§ **Penggalan Dokumen**:
>>>

Dari perspektif itu, pemerintah Indonesia cukup punya alasan untuk
mengeluarkan perppu karena UU Ormas dianggap tidak memadai. Kegentingan yang
memaksa tidak perlu menunggu adanya konflik bersenjata atau konflik
antarkelompok karena persoalan ideologi.
Karena anggapan adanya kegentingan yang mendesak, pemerintah
seharusnya segera mengimplementasikan perppu meski belum mendapat persetujuan
DPR. Perppu bisa langsung berlaku ketika sudah dikeluarkan. Jika tidak segera
diimplementasikan, itu justru bisa mengurangi kepercayaan tentang kegentingan
yang memaksa itu.
Jika sebelumnya Menko Polhukam sudah menyebut HTI sebagai target
pembubaran karena gerakan politik dan sulit dijerat dengan UU Ormas karena
ideologi berbalut agama, sekarang tidak lagi ada alasan menunda-nunda.
Kalaupun, misalnya, nanti DPR tidak menyetujui perppu itu, setidaknya
pemerintah sudah berbagi tanggung jawab. Jika organisasi seperti HTI tidak bisa
dibubarkan, kalau di kemudian ada persoalan seperti konflik karena benturan
ideologi, pemerintah tidak bisa disalahkan. Justru DPR yang bisa ditunjuk
sebagai lembaga negara yang melindungi gerakan politik yang mengancam ideologi
negara.
Ancaman demokrasi?
Ada beberapa kritik penting yang layak mendapat perhatian serius.
Pertama, perppu dianggap sebagai langkah mundur, bahkan ancaman bagi demokrasi,
membuka bangkitnya rezim otoriter. Kekhawatiran ini merupakan bagian dari
trauma orde baru yang barangkali agak berlebihan. Atmosfer kehidupan politik
sekarang ini sudah jauh berbeda. Menurut saya, perppu ini justru menjadi bagian
dari upaya untuk mencari keseimbangan baru dalam berdemokrasi.
Tidak bisa dimungkiri, sejak reformasi 1998, Indonesia menjadi
pasar ideologi. Ideologi apa pun bisa dipasarkan di Indonesia. Pemerintah
biasanya ambigu, tidak berani mengambil tindakan. Takut dituduh otoriter.
Kekhawatiran itu semakin menjadi-jadi kalau gerakan politik ideologis itu
berbaju agama. Mengambil tindakan terhadap gerakan itu bukan saja akan dituduh
otoriter, melainkan juga akan dituduh antiagama.

<<<

§ **Tugas Latihan**:
A) Tulis ulang tanpa perubahan baris-baris daftar, mulai dari baris yang memuat "The width and height of the screenshot is (972, 485)." hingga baris terakhir daftar, keduanya ikut disalin.
B) Lanjutkan tulisan tentang perppu ormas dan demokrasi itu, dimulai setelah kalimat terakhirnya.
Tulisan di atas dan daftar berikut tidak saling berhubungan.

Rangkaian daftar
>>>

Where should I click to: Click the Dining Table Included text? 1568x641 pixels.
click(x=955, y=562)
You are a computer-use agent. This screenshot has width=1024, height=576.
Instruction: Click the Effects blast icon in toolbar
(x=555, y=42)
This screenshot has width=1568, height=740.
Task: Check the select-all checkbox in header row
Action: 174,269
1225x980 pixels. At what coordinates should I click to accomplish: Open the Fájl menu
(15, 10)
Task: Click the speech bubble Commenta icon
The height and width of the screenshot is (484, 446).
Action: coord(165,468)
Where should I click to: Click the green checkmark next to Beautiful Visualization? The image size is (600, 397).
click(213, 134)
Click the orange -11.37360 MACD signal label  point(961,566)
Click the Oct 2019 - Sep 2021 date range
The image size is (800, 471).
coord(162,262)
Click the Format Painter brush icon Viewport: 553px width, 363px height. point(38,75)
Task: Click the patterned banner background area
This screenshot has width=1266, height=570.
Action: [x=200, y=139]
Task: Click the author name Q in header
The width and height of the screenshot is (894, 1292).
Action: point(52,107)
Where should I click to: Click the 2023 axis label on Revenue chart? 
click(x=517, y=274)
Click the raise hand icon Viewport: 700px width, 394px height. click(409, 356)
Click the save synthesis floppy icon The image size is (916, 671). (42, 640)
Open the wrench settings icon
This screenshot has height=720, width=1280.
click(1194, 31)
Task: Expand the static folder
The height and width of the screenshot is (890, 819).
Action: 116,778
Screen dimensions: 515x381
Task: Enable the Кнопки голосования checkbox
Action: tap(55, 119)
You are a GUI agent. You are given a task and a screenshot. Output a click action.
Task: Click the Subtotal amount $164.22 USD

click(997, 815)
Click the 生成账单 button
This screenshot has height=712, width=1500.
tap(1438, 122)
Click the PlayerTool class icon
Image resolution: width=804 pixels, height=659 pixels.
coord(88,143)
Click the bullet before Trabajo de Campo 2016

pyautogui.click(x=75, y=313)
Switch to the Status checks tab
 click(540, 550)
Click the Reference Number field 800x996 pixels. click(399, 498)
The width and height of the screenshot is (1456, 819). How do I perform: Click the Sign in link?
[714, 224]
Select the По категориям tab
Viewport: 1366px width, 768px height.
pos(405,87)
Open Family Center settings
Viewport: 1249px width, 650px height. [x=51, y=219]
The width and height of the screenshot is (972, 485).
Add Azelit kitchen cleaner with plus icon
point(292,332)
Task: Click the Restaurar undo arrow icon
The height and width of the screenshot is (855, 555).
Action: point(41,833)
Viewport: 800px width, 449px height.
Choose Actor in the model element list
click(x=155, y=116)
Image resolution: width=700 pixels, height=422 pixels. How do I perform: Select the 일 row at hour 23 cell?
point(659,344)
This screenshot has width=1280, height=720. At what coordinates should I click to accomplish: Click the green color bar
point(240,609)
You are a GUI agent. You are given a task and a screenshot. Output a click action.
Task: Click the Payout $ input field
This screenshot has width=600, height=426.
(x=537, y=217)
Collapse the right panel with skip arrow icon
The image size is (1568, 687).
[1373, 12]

<<<

§ **Hasil Latihan**:
A)
The width and height of the screenshot is (972, 485).
Add Azelit kitchen cleaner with plus icon
point(292,332)
Task: Click the Restaurar undo arrow icon
The height and width of the screenshot is (855, 555).
Action: point(41,833)
Viewport: 800px width, 449px height.
Choose Actor in the model element list
click(x=155, y=116)
Image resolution: width=700 pixels, height=422 pixels. How do I perform: Select the 일 row at hour 23 cell?
point(659,344)
This screenshot has width=1280, height=720. At what coordinates should I click to accomplish: Click the green color bar
point(240,609)
You are a GUI agent. You are given a task and a screenshot. Output a click action.
Task: Click the Payout $ input field
This screenshot has width=600, height=426.
(x=537, y=217)
Collapse the right panel with skip arrow icon
The image size is (1568, 687).
[1373, 12]

B)
Dalam kasus HTI, misalnya, banyak orang yang mengembangkan opini
pemerintahan Jokowi dituduh anti-Islam. Padahal yang dipersoalkan bukan Islam,
melainkan gerakan politiknya. Faktanya, banyak gerakan-gerakan Islam yang sudah
mengakar kuat di negeri ini, bahkan ikut membidani lahirnya Negara Indonesia, seperti
NU dan Muhammadiyah bisa hidup dan tidak ada yang mempersoalkan eksistensi
mereka. Mengapa? Karena organisasi-organisasi ini tidak mempunyai agenda
mengubah dasar negara, malah bisa menyatukan keislaman dan kebangsaan.
Kedua, dihilangkannya mekanisme peradilan dalam pembubaran ormas
memang patut disayangkan.
Namun, ormas yang merasa diperlakukan sewenang-wenang masih bisa
menempuh keadilan melalui PTUN. Keputusan pembubaran itu bisa diuji
keabsahannya di PTUN. Dengan demikian, peluang untuk mendapat keadilan melalui
lembaga peradilan masih tetap terbuka.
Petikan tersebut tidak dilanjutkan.